一位训练基地的组员不知凶险,向其中一人伸出防暴叉,对方轻轻一动,防暴叉的弯头像奶酪一样被平整切去。
随即,那人背后空气中荡起一阵光芒,他闪电般转身看向烬所在的方向,狙击枪的响声这才传入我们耳中。
阿福踏出半步横刀一扫,面前三块强化玻璃盾牌齐齐断成上下两截,把前排队员吓傻了。信抽出手枪对着阿福连开几枪,依旧伤不了对方。
不惧子弹、手持锋利武器...这让信马上与西部的强悍暴徒联系在一起,不再有丝毫犹豫,指挥着大家从通道撤离。
我和信垫后,等所有人离开才转身逃命,天台的几名破坏者散步似的靠近,像猫抓老鼠一样任由我们仓皇逃走,并没有直接冲杀过来。

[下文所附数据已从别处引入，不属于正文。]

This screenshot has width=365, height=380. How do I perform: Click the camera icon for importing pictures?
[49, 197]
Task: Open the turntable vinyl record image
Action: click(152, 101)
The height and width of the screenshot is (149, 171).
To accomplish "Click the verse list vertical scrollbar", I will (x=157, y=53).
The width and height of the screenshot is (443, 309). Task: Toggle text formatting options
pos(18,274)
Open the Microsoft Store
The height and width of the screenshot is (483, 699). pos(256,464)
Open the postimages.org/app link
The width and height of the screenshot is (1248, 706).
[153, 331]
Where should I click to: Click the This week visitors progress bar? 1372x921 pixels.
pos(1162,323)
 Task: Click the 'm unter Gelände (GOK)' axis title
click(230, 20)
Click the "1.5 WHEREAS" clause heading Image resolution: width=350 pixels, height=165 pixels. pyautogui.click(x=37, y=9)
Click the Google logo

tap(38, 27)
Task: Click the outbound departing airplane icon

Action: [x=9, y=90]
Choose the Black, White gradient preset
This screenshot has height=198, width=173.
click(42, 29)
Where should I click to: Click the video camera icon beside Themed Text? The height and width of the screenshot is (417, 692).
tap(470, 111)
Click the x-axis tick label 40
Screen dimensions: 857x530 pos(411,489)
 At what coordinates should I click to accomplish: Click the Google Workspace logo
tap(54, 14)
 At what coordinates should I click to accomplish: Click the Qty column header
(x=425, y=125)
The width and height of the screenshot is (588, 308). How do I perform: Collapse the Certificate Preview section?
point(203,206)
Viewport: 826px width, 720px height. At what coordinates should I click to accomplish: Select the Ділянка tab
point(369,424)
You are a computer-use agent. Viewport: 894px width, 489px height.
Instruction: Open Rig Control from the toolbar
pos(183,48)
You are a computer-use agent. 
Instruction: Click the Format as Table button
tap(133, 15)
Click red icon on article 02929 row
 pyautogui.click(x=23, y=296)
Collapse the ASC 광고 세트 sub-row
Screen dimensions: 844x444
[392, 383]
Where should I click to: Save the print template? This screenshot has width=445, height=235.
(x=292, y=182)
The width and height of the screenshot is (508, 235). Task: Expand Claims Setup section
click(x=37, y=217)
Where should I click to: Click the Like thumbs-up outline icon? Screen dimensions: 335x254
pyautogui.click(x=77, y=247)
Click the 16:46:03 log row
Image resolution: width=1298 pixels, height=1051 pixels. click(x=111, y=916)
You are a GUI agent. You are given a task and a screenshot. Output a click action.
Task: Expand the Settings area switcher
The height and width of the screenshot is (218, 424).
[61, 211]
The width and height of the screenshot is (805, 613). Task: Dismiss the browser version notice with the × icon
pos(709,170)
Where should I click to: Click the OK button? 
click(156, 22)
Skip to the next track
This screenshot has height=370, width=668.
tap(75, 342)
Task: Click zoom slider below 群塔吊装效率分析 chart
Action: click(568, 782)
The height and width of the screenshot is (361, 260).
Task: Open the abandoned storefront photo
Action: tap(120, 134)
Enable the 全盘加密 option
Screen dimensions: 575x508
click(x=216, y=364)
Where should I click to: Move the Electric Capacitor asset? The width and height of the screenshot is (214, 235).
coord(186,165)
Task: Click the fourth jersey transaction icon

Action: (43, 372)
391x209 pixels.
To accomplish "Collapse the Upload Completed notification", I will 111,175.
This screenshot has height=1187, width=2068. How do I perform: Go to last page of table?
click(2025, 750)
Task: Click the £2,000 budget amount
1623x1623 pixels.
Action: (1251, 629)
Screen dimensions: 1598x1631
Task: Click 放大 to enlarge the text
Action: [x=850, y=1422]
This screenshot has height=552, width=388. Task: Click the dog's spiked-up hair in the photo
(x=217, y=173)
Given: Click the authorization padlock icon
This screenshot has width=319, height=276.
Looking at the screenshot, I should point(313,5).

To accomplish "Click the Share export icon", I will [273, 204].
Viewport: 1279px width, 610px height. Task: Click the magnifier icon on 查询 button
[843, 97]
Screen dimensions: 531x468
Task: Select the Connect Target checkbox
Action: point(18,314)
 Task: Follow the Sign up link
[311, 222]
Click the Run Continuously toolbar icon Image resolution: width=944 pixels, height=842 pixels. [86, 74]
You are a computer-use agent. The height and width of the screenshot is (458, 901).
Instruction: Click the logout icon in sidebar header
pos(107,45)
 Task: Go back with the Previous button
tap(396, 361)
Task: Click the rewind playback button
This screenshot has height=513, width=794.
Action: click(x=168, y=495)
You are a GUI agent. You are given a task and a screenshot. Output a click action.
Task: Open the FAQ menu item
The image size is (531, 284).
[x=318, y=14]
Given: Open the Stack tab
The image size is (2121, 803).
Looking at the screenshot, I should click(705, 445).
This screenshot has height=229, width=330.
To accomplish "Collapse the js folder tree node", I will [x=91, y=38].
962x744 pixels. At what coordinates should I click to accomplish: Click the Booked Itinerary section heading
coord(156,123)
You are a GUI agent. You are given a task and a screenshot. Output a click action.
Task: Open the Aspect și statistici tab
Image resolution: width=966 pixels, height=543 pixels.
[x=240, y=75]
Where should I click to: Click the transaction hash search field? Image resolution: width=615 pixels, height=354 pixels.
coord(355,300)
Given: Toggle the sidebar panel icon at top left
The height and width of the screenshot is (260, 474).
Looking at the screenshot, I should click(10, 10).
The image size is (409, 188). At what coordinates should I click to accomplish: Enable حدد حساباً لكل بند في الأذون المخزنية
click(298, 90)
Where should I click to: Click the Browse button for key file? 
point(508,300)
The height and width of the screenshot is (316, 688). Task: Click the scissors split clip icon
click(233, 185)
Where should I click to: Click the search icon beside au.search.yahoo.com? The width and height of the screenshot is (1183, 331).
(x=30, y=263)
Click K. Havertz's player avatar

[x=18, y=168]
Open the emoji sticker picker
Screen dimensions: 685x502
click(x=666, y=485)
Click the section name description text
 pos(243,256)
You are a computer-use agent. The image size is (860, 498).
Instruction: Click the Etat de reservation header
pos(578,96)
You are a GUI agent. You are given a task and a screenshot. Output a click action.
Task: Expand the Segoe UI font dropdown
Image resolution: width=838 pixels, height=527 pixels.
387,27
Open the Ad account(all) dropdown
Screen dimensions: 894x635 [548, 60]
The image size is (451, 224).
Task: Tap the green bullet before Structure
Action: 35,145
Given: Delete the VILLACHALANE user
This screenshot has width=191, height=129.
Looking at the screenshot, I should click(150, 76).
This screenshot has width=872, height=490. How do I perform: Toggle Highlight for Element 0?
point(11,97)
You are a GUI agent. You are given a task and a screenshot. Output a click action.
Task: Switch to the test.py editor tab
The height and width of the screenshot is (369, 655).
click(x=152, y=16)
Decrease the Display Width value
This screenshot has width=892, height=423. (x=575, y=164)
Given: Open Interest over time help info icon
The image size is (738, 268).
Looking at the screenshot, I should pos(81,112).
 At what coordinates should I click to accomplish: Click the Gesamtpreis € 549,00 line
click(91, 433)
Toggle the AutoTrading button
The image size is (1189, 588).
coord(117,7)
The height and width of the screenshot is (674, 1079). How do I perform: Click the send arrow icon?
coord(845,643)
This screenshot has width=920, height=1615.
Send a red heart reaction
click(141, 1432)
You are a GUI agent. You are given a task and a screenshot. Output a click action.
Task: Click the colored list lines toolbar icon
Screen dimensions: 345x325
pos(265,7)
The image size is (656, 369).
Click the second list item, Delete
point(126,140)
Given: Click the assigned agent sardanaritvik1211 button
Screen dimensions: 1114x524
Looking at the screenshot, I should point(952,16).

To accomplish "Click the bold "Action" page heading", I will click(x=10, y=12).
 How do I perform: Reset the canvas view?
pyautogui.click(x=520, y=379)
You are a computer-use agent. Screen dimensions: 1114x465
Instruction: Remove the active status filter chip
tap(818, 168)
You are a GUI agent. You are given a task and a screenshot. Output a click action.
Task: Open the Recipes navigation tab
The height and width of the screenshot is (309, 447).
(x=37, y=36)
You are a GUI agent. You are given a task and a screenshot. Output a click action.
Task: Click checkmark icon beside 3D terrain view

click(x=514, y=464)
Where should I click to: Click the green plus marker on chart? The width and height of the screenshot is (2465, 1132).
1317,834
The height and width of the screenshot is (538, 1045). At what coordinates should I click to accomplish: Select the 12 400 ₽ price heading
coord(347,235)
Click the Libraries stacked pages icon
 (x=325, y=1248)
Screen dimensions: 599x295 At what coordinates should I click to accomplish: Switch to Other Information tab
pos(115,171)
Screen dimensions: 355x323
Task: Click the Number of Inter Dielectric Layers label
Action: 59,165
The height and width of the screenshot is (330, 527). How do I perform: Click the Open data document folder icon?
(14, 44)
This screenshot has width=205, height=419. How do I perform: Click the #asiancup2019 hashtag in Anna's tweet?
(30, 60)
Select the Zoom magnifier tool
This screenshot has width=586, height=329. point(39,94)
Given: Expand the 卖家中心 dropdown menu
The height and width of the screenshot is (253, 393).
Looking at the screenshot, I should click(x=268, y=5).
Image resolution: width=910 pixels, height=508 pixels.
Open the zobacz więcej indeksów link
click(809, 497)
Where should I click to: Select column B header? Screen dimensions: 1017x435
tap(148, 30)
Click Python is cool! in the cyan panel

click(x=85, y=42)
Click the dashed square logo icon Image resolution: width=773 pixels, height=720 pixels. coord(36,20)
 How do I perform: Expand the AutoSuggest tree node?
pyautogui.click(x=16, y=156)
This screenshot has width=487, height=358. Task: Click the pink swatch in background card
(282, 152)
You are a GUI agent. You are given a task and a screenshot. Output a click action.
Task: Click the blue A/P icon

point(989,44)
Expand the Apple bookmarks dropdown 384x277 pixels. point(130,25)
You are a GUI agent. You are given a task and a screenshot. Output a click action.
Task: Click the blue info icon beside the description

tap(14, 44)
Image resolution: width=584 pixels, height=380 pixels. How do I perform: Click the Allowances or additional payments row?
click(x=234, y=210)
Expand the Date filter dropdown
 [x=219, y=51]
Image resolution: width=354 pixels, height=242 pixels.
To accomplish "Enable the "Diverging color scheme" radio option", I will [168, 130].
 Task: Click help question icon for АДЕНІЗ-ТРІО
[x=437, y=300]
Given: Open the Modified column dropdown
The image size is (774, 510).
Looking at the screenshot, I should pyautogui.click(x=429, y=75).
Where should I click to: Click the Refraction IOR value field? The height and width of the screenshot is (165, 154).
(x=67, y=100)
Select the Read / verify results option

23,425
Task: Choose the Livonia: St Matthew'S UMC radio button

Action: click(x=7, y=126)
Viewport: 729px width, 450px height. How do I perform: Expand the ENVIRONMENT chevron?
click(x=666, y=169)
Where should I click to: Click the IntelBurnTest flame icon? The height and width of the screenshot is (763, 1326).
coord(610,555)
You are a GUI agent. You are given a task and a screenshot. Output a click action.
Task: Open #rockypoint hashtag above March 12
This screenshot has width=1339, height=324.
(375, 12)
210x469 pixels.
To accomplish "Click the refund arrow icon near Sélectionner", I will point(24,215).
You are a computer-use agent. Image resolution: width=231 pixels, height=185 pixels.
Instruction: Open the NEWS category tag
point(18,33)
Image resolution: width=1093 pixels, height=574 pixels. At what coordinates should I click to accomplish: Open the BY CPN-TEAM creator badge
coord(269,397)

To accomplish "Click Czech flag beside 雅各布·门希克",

小队气喘吁吁跑到楼下街道与烬和白汇合,一行人马不停蹄赶往撤离点。
让我们绝望的是,原本应该停着通勤车的小巷子空空如也,而巷子尽头有5个黑衣人拦着去路。
烬为团队着想,不与他们纠缠,带着大家掉头回去。
转身才发现天台那些黑衣高手就在身后,我们...被困在了死地。
“在下燕家玄甲卫,不知阁下是哪一家高人?”烧鸭兄率先抱拳与对方打招呼,家族高级护卫与普通人的气质截然不同,这也是他能一早发现异样的原因。
烧鸭兄已暗自打开了呼救器,人类听不见的低频求救信号已经发出,现在最需要拖延时间。